Hi All

This post is to continue an interresting (to me) discussion started there : https://issues.jboss.org/browse/JBRULES-46

This was about my remark about a backward-chaining mode that could be used to allow sequential mode to handle some kind of RETE updates (first rules could then trigger subsequent rules).

There are some number of answers after that, but I am not sure if I can answer them in the JIRA, so this post ...


To Mark :
"Currently our sequential mode works as single pass, but it has no inference as rete join memory is turned off. So it produces all the conflict set more efficiently, and then it uses rule order for the execution order of the conflict set. However changes in the current rule are not recognised by the later rules. That is planned though by "partinioning" the sequential engine around the modify statements. The advantage to this is we keep a single algorithm that is just configured slightly to provide different behaviours. Rather than two competely different engines."

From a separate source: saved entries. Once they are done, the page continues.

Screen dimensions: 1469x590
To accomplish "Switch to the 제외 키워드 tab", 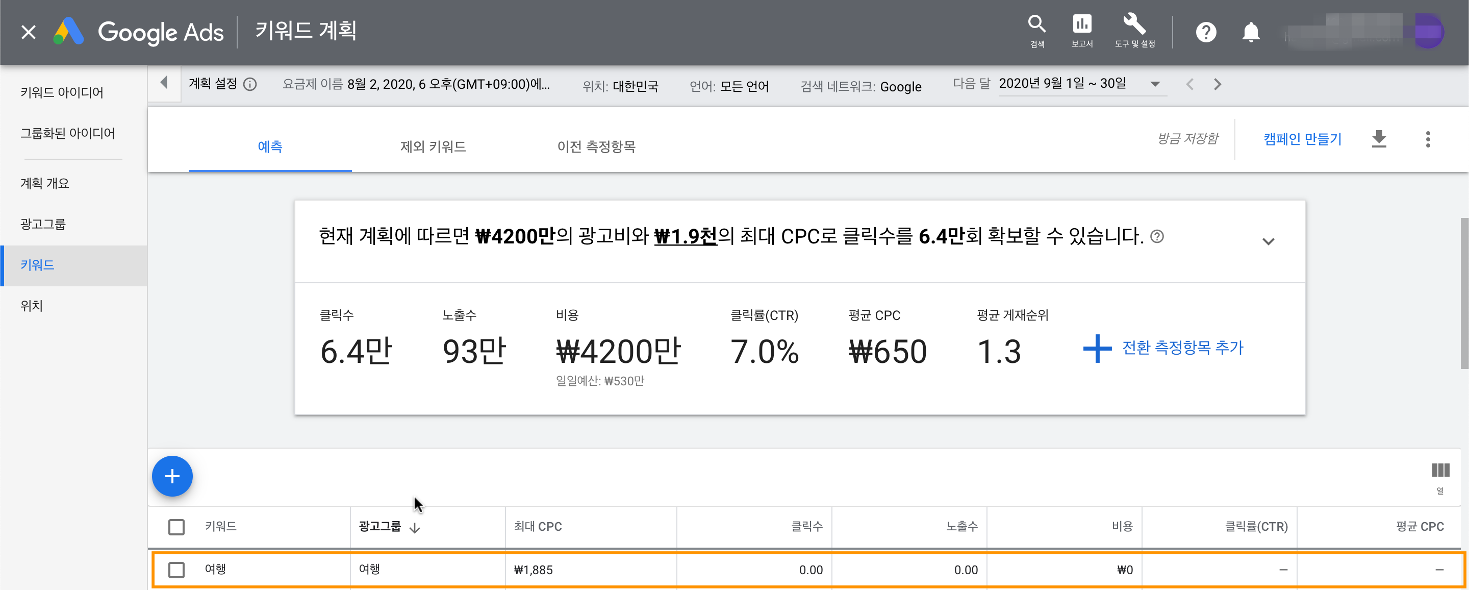I will coord(433,147).
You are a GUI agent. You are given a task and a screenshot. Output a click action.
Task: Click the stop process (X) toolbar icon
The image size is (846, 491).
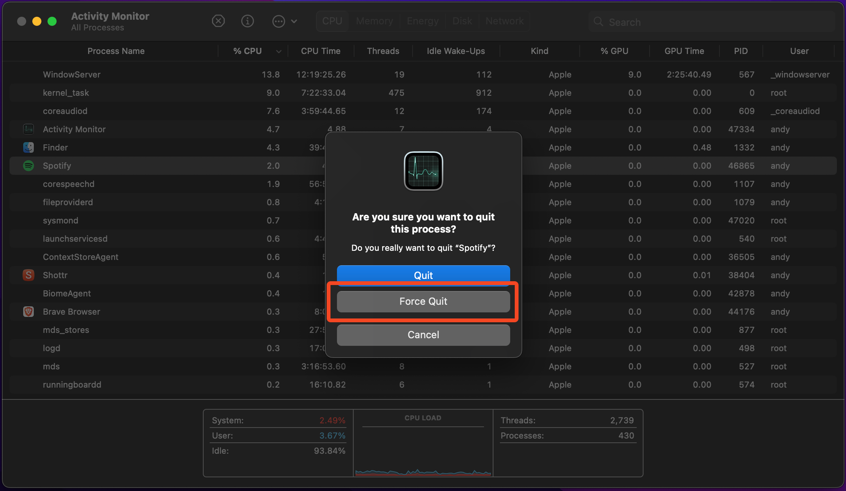pyautogui.click(x=218, y=21)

I think this is a very good solution, far much better (more efficient and far more clear to predict how rules will fire) than handling propagation for each individual rule's update. But I did not understand if it is already done in trunk in some way, or if it is something planned for future. And if so, the question after that is do you have an idea of when this could be done ? ... or if is quite affordable for someone not involved directly in drools developement? (like me for instance, as you speak of "sligth configuration").


To Michael :
You propose some new rules, by binding the "something" field in condition rather than calling getSomething() in action (and you change the object to which is applied the update, which is an error I think).
To me that changes nothing, the rule will loop as one of its binded value is changed ($value, and now $something..). And a no-loop property won't change this too ...


To summarize a bit, the use-case I present in the JIRA (create counters, fill them, validate them) could really take advantage (perfs, simplicity in authoring/design) of a sequential mode that could handle a partial inference (driven by a flow for instance, which seems quite natural for everyone (dev or BA)).